Task details: Every entry gets copied exactly. No images go into the copy.

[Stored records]
=== Begin Enclosure ===
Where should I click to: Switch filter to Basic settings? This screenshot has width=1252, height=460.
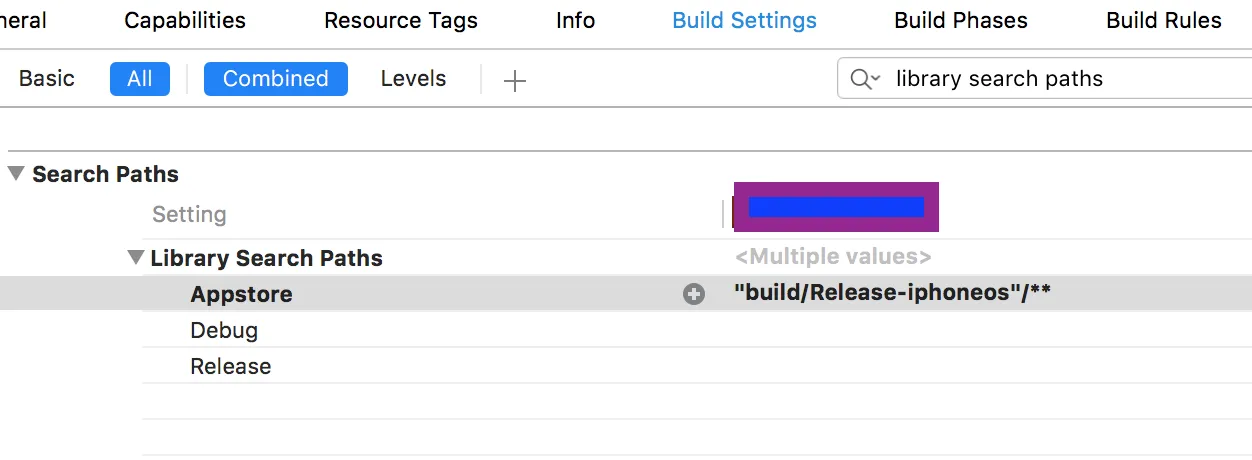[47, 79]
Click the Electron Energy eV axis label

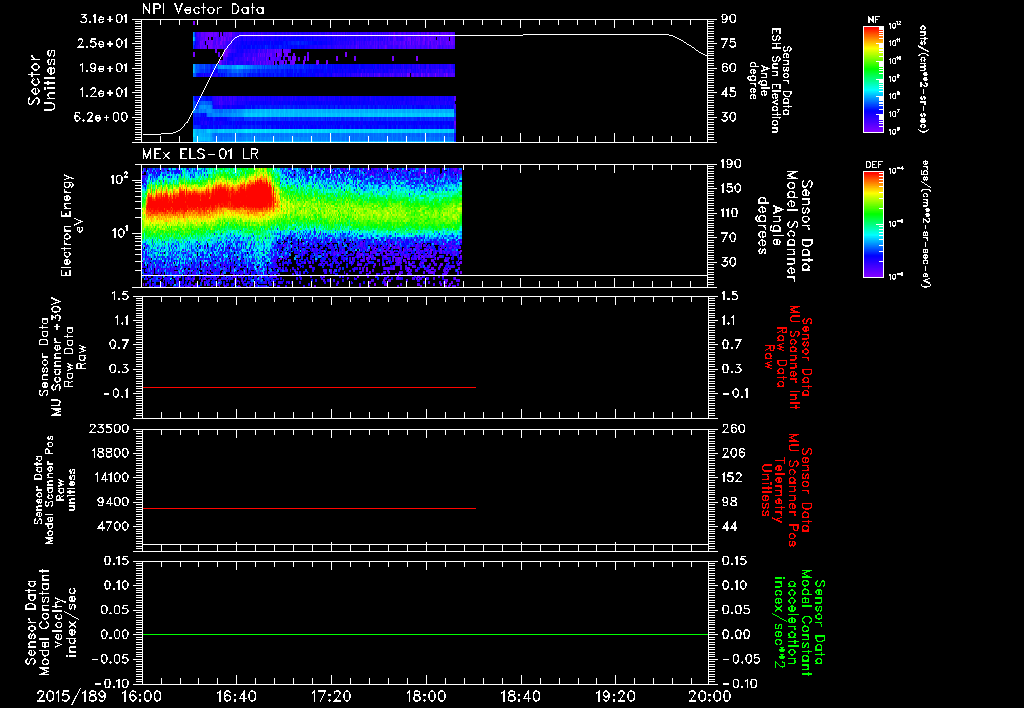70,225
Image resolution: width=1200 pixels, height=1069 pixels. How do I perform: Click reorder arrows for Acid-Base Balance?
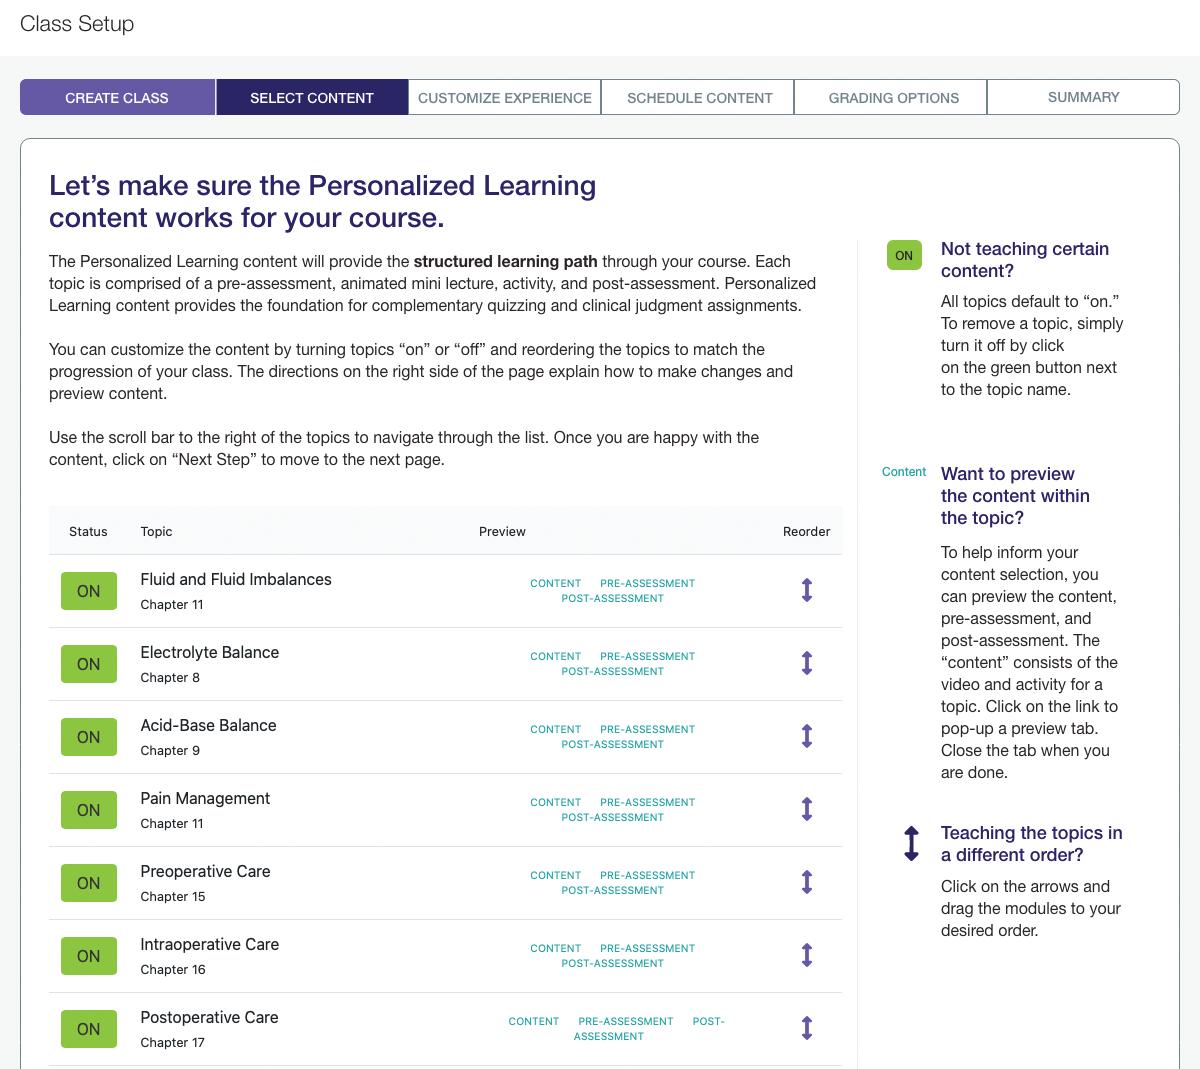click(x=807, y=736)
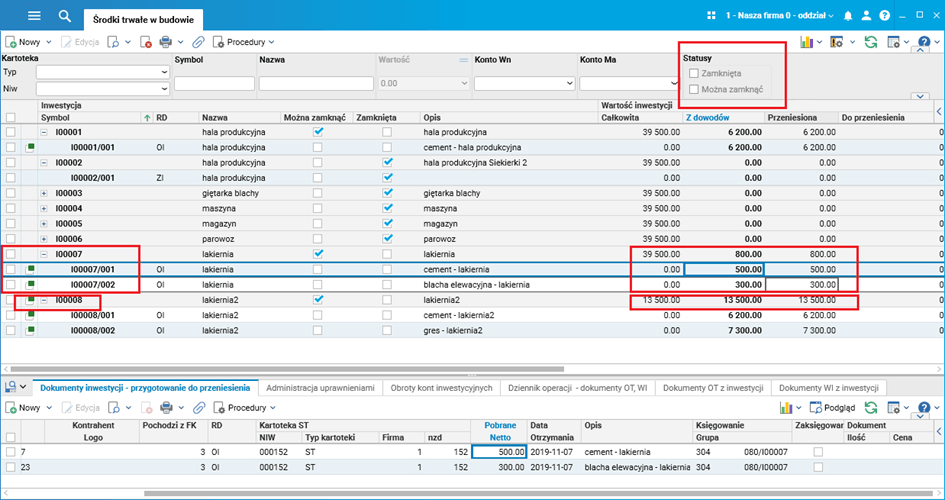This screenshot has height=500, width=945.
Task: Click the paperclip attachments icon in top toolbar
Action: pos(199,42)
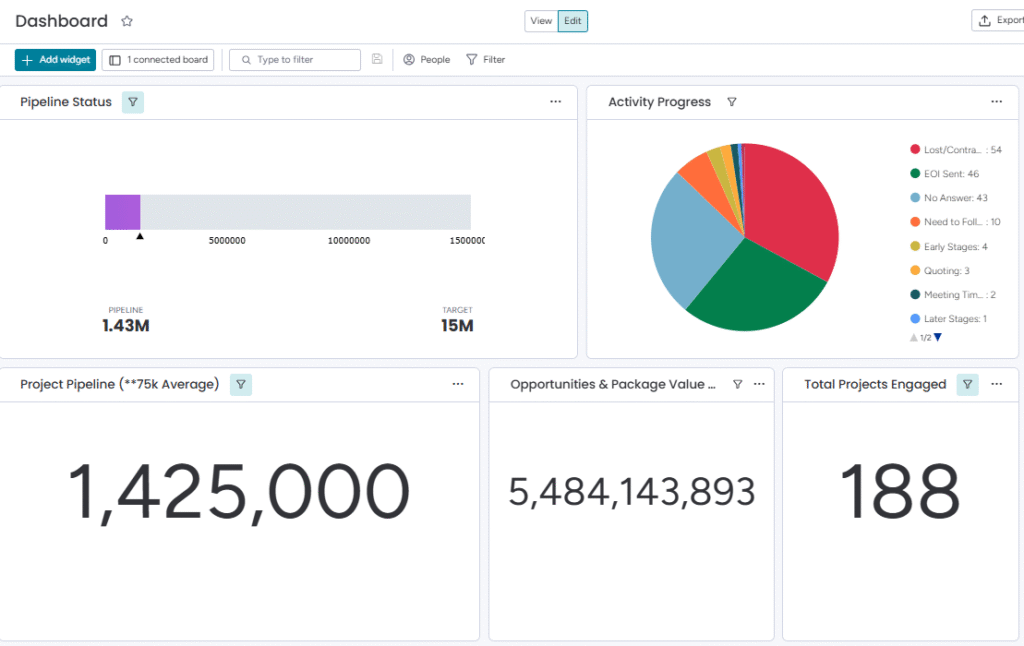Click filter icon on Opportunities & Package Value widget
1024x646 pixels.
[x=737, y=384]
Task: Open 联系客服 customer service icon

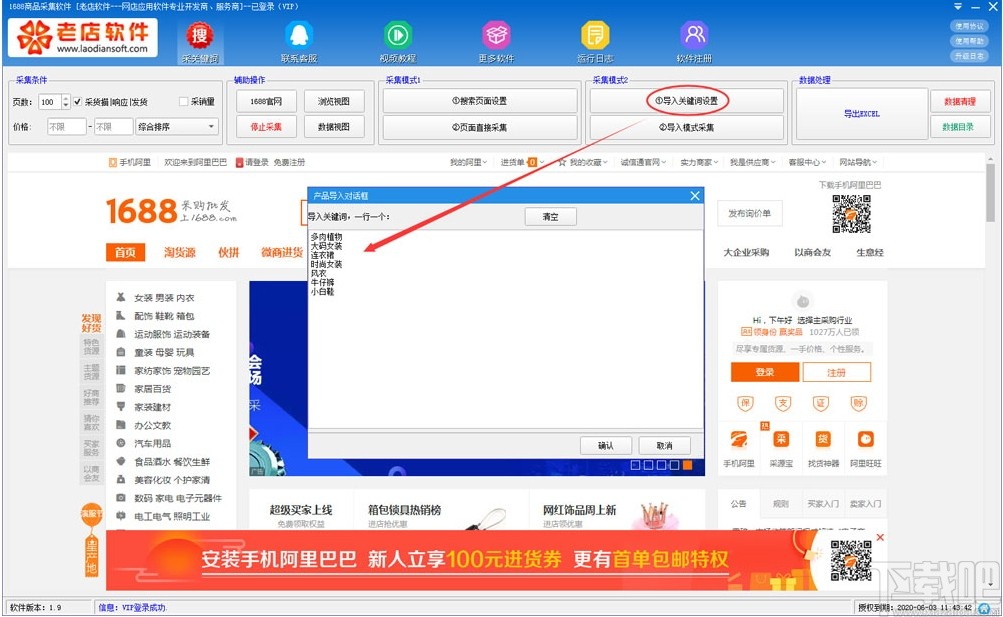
=== End Enclosure ===
Exercise output:
Where should I click to: Switch filter to Basic settings? This screenshot has width=1252, height=460.
[47, 79]
Click the Electron Energy eV axis label

70,225
Image resolution: width=1200 pixels, height=1069 pixels. How do I perform: Click reorder arrows for Acid-Base Balance?
click(x=807, y=736)
This screenshot has height=500, width=945.
Task: Click the paperclip attachments icon in top toolbar
Action: pos(199,42)
Click filter icon on Opportunities & Package Value widget
1024x646 pixels.
[x=737, y=384]
Task: Open 联系客服 customer service icon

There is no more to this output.